Mother Fast is still going, I promise

I often describe an event earlier in my life as having "taken the wind out of my sails".  It was a heart-breaking incident that caused me to lose all forward momentum in my life and toward a goal.  I redirected my course and found what I needed, more than I had imagined, and for that I'm grateful virtually every day.  Still, I lost propulsion, lost power.

Looking at the past year of my life and the deceleration I've experienced again in areas I'm passionate about, I wonder if things haven't so much "taken the wind out of my sails" as "blown holes" in them.  The storms of life have ripped holes in my sails and made it difficult to make headway and steer where I want to go.   The Mother Fast has been one of the things that has suffered, I'm afraid.  Mothers have been a difficult subject for me for obvious reasons.

I have this stubborn pride thing where I don't like my motives to be... apparent... or guessable.  I don't like to be predictable.  I might fail at it, but I don't like it.  And I really hate it when I think someone might look down on me for it.  So, when I entered a time of Mothering crisis and grief in my personal life, I didn't want anyone to stumble on this venture and go "Stupid girl, she just misses her Mom and she's trying to replace her with Heavenly Mother.  Her personal struggle isn't a good enough reason to try and change the way the Church works!"

Mothers are a big thing for me, you see.  My first one gave me up for reasons unknown to me, except that a divorce was involved.  I was cared for by a foster mother for a short time before I came to my real mother.  And I grew up knowing of a Heavenly Mother, but knowing very little about her... kind of like my birth mother.  I ached for years to become a mother of many myself, and I surrounded myself with fertility and pregnancy and birth in order to be around and serve mothers.  I have mothered countless friends.  Even now, when I look at children and sometimes wonder if I really want to take that challenge on, I mainly question whether I'd really make a good mother, or if I'm too exhausted from caring for adults to have much left to dedicate to children.  Mothering matters to me, tremendously.  I don't want some monstrous, heartless, "well-meaning", self-righteous internet troll to come stamping up to the walls of my Mother shrine and graffitiing it with judgment and a conservative attitude toward upholding the traditions of patriarchy.

So I've hidden in my silence and floundered in the hurricane of my grief and confusion, the chaos that has enveloped my life for the past twelve months.  I've failed to fast so many times out of forgetfulness or neglect or just not feeling up to withholding whatever form of nourishment sustained me.  I've felt like a failure, like I wasn't doing my part in the struggle for equality and balance and hope for a better future.  I've had to be very compassionate with myself.
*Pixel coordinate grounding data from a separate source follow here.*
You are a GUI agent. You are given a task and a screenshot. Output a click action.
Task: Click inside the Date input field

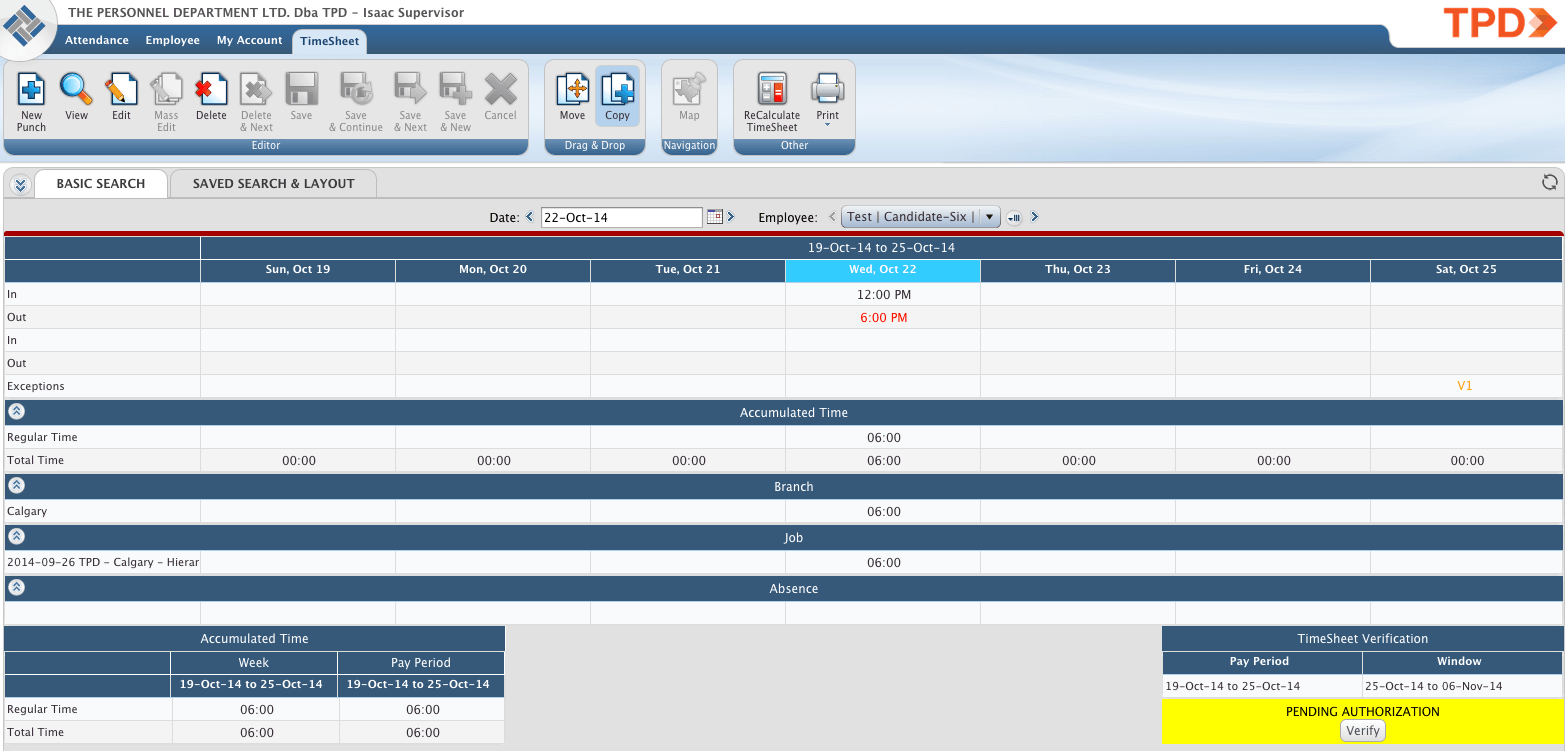(x=620, y=217)
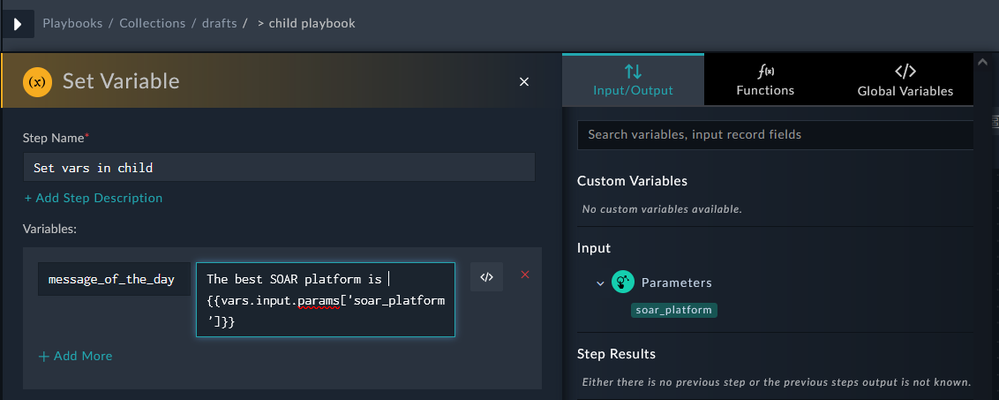Click Add More to add a variable
The height and width of the screenshot is (400, 999).
click(75, 356)
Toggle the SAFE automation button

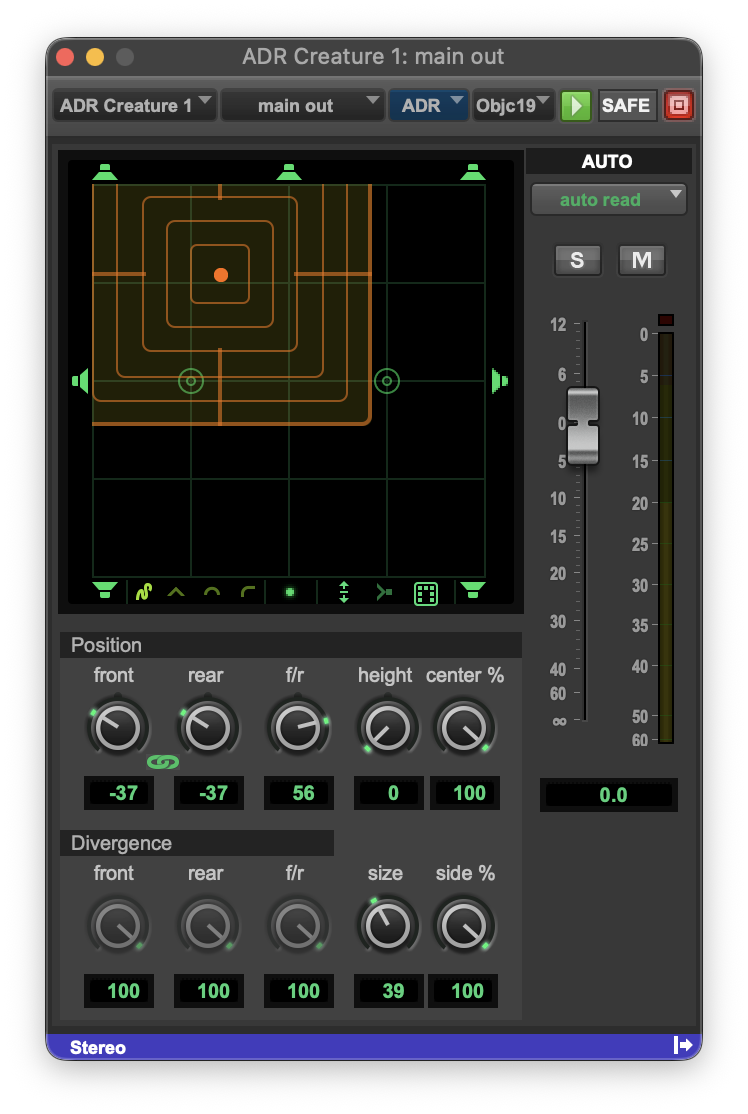(627, 106)
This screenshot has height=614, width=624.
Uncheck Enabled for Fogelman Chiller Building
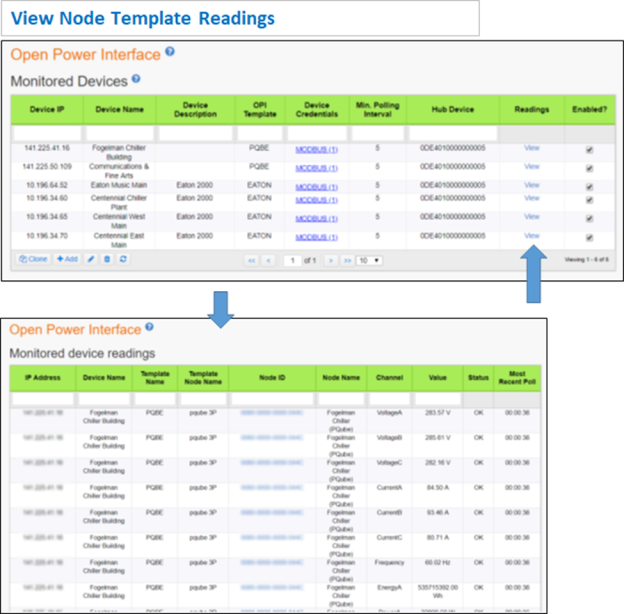tap(588, 149)
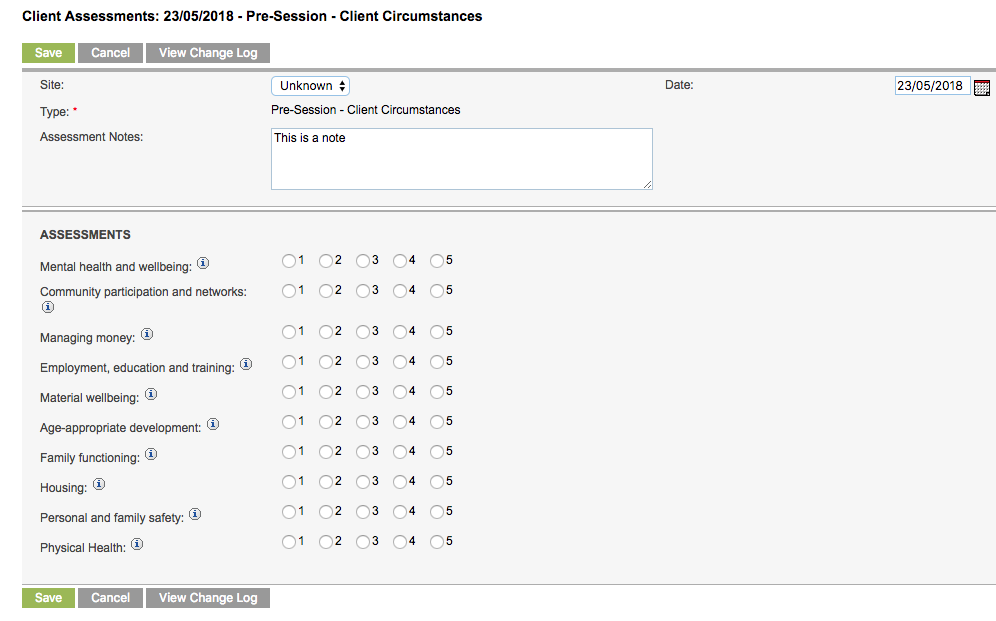Screen dimensions: 996x621
Task: Show info for Community participation and networks
Action: [48, 307]
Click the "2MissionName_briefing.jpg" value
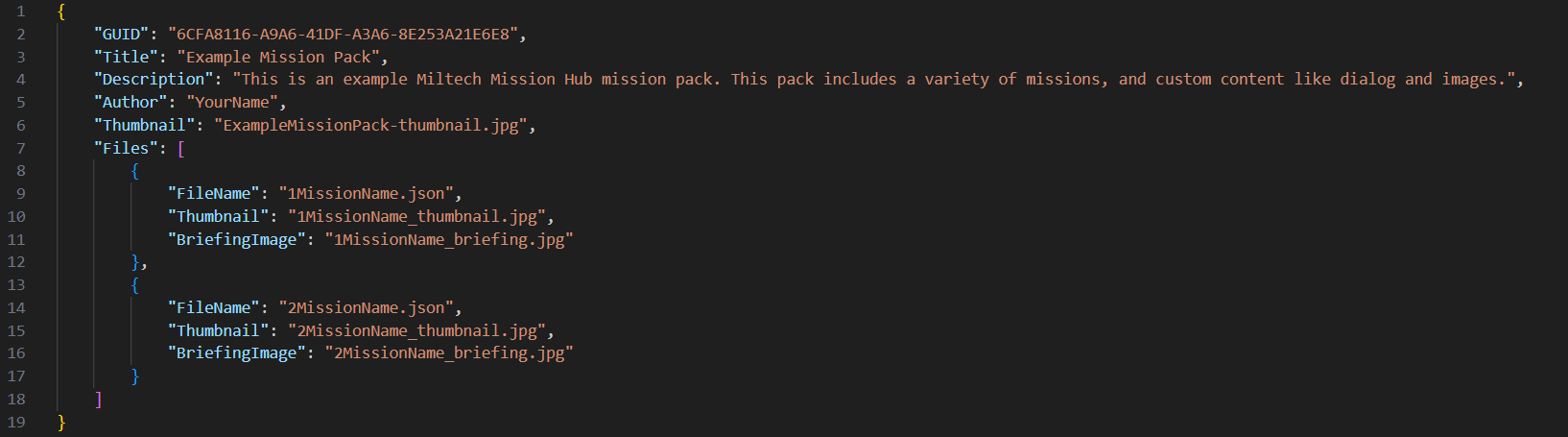Image resolution: width=1568 pixels, height=437 pixels. click(448, 352)
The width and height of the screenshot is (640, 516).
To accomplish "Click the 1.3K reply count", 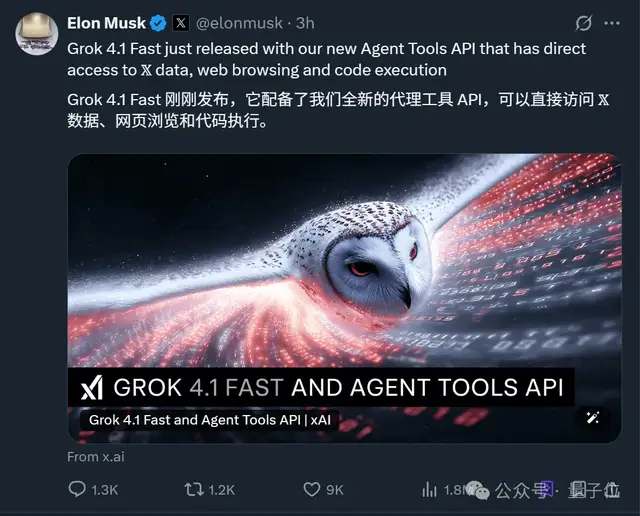I will (105, 489).

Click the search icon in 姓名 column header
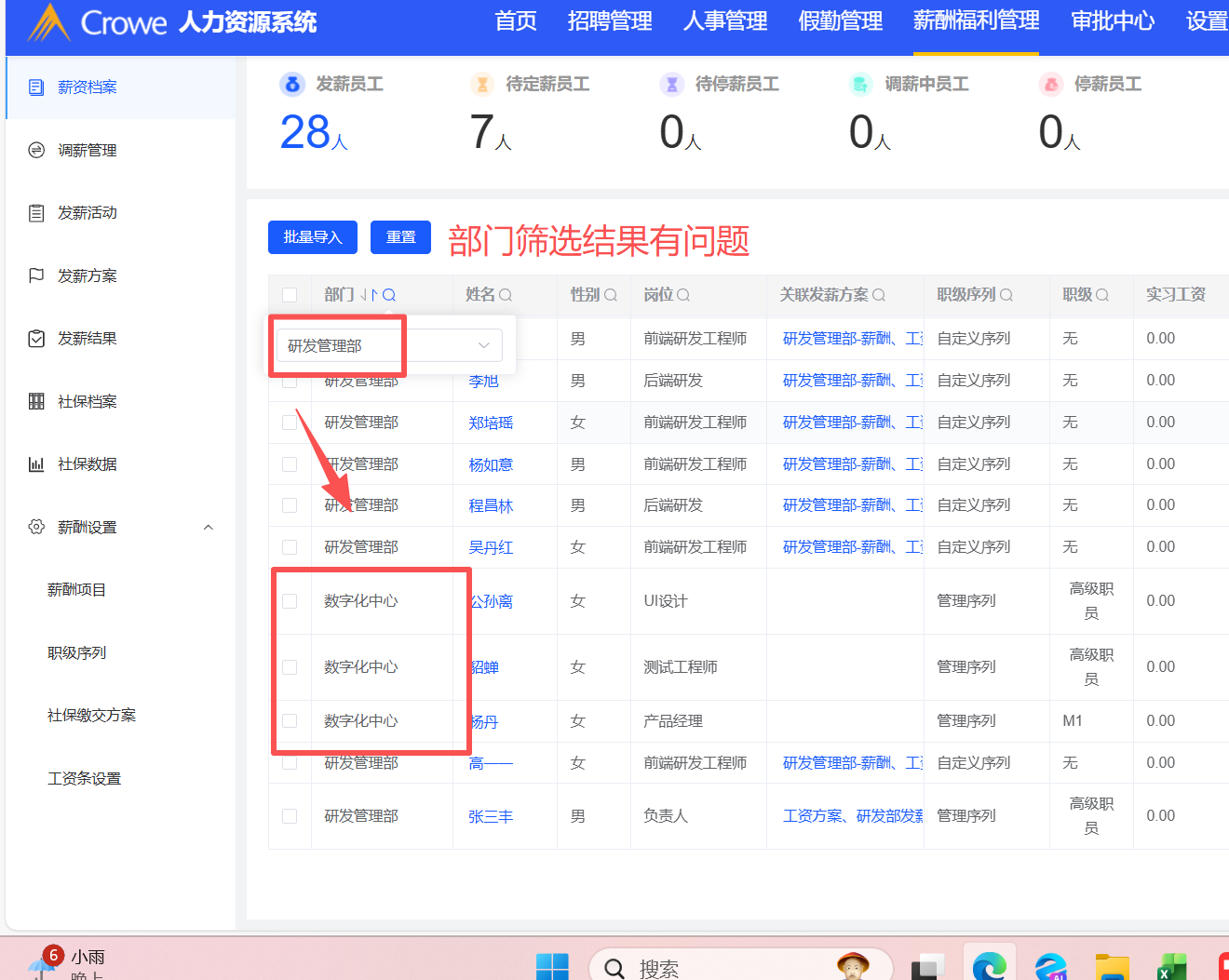coord(506,295)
I'm not saying I'm ready to go roaring in, banners high, sails mended and billowing in the wind.  But I'm here, as battered by the storms as I am.  I still love my Mothers.  I need Mothers in my house, above and below, and I miss them in their absence.  Hopefully tomorrow, I'll be strong enough to fast, again.

Rumor has it women will be praying in General Conference.  That, too, gives me hope. :)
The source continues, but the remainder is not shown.